Un gendarme de Merville (Nord) était jugé le 23 octobre 2023, par le tribunal correctionnel de Dunkerque, pour avoir « tasé » un homme alcoolisé durant 33 secondes lors d’une intervention. Le militaire, âgé de 30 ans, risque une peine d’emprisonnement de 12 mois avec sursis simple, et une interdiction d’activité en lien avec les forces de l’ordre durant deux ans. Le délibéré sera rendu le 13 novembre. Depuis les faits, le gendarme a été suspendu provisoirement.
Comme relate La Voix du Nord, le gendarme était jugé suite à une intervention dans la commune de La Gorgue, le 19 octobre 2022. Il est accusé de ne pas avoir respecté la procédure qui limite le nombre de décharges et qui préconise une utilisation à titre exceptionnel de l’arme pour une riposte proportionnée à la violence ou au danger.
Sollicité avec son équipage pour un banal procès-verbal de constatation d’un vol de vélo, le gendarme a infligé en continu sept décharges de son pistolet à impulsion électrique (PIE), en mode contact, sur le dos d’un homme que l’équipage tente de maîtriser. Le gendarme a pressé la détente durant 33 secondes. Puis, quelques minutes plus tard, il a ordonné à sa collègue, une jeune gendarme adjoint, de donner deux nouveaux coups de Taser dans le dos de l’homme afin de le faire monter dans la voiture de gendarmerie. Durant son interpellation, l’individu a aussi reçu l’aide de son frère qui a fini par s’enfuir.

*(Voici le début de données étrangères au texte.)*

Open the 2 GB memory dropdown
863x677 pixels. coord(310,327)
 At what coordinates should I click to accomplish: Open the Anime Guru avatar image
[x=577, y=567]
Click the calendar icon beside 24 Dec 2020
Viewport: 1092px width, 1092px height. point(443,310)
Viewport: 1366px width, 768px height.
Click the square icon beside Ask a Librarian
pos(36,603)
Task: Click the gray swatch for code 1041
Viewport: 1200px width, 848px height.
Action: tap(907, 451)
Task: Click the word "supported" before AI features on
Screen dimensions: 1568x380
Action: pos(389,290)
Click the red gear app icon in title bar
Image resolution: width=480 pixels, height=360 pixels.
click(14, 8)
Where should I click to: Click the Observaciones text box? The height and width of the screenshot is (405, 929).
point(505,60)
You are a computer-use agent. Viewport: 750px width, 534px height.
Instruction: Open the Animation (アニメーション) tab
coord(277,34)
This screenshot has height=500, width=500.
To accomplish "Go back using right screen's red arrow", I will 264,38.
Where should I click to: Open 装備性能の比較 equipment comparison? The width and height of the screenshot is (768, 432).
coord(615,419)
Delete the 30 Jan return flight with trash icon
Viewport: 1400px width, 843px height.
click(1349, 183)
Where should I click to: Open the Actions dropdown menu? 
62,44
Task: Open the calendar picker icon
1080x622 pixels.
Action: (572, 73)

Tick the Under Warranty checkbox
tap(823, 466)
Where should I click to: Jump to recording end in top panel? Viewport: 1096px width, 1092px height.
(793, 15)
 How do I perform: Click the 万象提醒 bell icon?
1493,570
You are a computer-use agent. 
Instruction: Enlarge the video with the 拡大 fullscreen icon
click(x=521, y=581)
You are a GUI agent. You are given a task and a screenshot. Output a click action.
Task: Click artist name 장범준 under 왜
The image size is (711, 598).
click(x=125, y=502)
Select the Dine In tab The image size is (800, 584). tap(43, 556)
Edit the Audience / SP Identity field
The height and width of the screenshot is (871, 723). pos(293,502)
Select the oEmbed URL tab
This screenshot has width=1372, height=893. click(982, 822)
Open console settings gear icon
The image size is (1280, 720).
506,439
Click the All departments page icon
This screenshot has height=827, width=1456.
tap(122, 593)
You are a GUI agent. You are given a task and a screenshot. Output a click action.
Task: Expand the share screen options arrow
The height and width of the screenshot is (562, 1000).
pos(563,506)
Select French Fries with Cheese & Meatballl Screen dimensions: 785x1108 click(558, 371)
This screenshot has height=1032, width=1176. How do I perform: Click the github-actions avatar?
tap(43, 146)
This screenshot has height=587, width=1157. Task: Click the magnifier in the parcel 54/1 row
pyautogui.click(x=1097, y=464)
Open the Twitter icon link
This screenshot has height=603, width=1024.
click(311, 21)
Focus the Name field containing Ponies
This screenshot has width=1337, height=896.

Le gendarme suspendu à titre provisoire
La personne interpellée, qui a reçu les coups de Taser, n’a eu aucune séquelle et ne s’est d’ailleurs pas porté partie civile lors du procès. En revanche, la caméra piéton du gendarme de Merville a enregistré cette interpellation musclée. Des extraits de cette vidéo ont été projetés au tribunal. On y voit notamment un homme costaud et alcoolisé, être incontrôlable, frapper et tirer la mâchoire d’un des gendarmes."Je nous sentais en situation de danger quand j’ai vu la main de Matthias K. (ndlr : l’homme interpellé) sur le ceinturon de mon collègue. Il tentait de tirer son arme par la crosse. Je me suis dit, là ça va trop loin. J’ai eu peur qu’on ne rentre pas à trois à la brigade", a expliqué le gendarme qui être passé par 6 ou 7 minutes délicates avant de prendre la décision d’utiliser le Taser. En revanche, le militaire réfute avoir donné des coups dans la voiture de la Gendarmerie à l’homme menotté.
Même s’il reconnaît la difficulté de l’intervention, le ministère public estime que le gendarme "a perdu son sang-froid et a paniqué. L’utilisation du Taser était peut-être nécessaire, mais son usage n’a pas été proportionné, et aurait aussi pu avoir des conséquences dramatiques". Douze mois de prison avec sursis simple et une interdiction d’activité en lien avec les forces de l’ordre durant deux ans ont été requis par le ministère public.
Laurent-Franck Liénard, avocat du gendarme, a de son côté, plaidé la relaxe pour son client qui a déjà été suspendu de ses fonctions à titre provisoire. "Il a déjà été mis au ban de la Gendarmerie", explique-t-il. "Mon client était avec une gendarme adjointe volontaire et un gendarme ayant seulement deux ans d’ancienneté. Mon client, qui a dix ans d’expérience, devait assurer à la fois le bon déroulement de l’opération et la sécurité de son équipage".
Egalement membre du corps des officiers de gendarmerie dans la réserve opérationnelle, le pénaliste Laurent-Franck Liénard a l’habitude de défendre des membres des forces de l’ordre. Au tribunal, il s’est également posé des questions sur la formation des gendarmes et l’utilisation du Taser. "Chez les gendarmes, la formation initiale est très bien faite. Mais après? Mon client a obtenu l’habilitation pour l’utilisation d’un Taser, mais sans réelle formation spécifique", insiste-t-il avant d’ajouter: "Le Taser sans cartouche, utilisé comme ici en contact direct, crée une décharge électrique douloureuse mais c’est tout. S’il y avait eu la cartouche une seule décharge aurait suffi à mon client pour paralyser et affaiblir l’individu qu’il voulait maîtriser. Sans ce problème de Taser l’opération aurait été parfaite".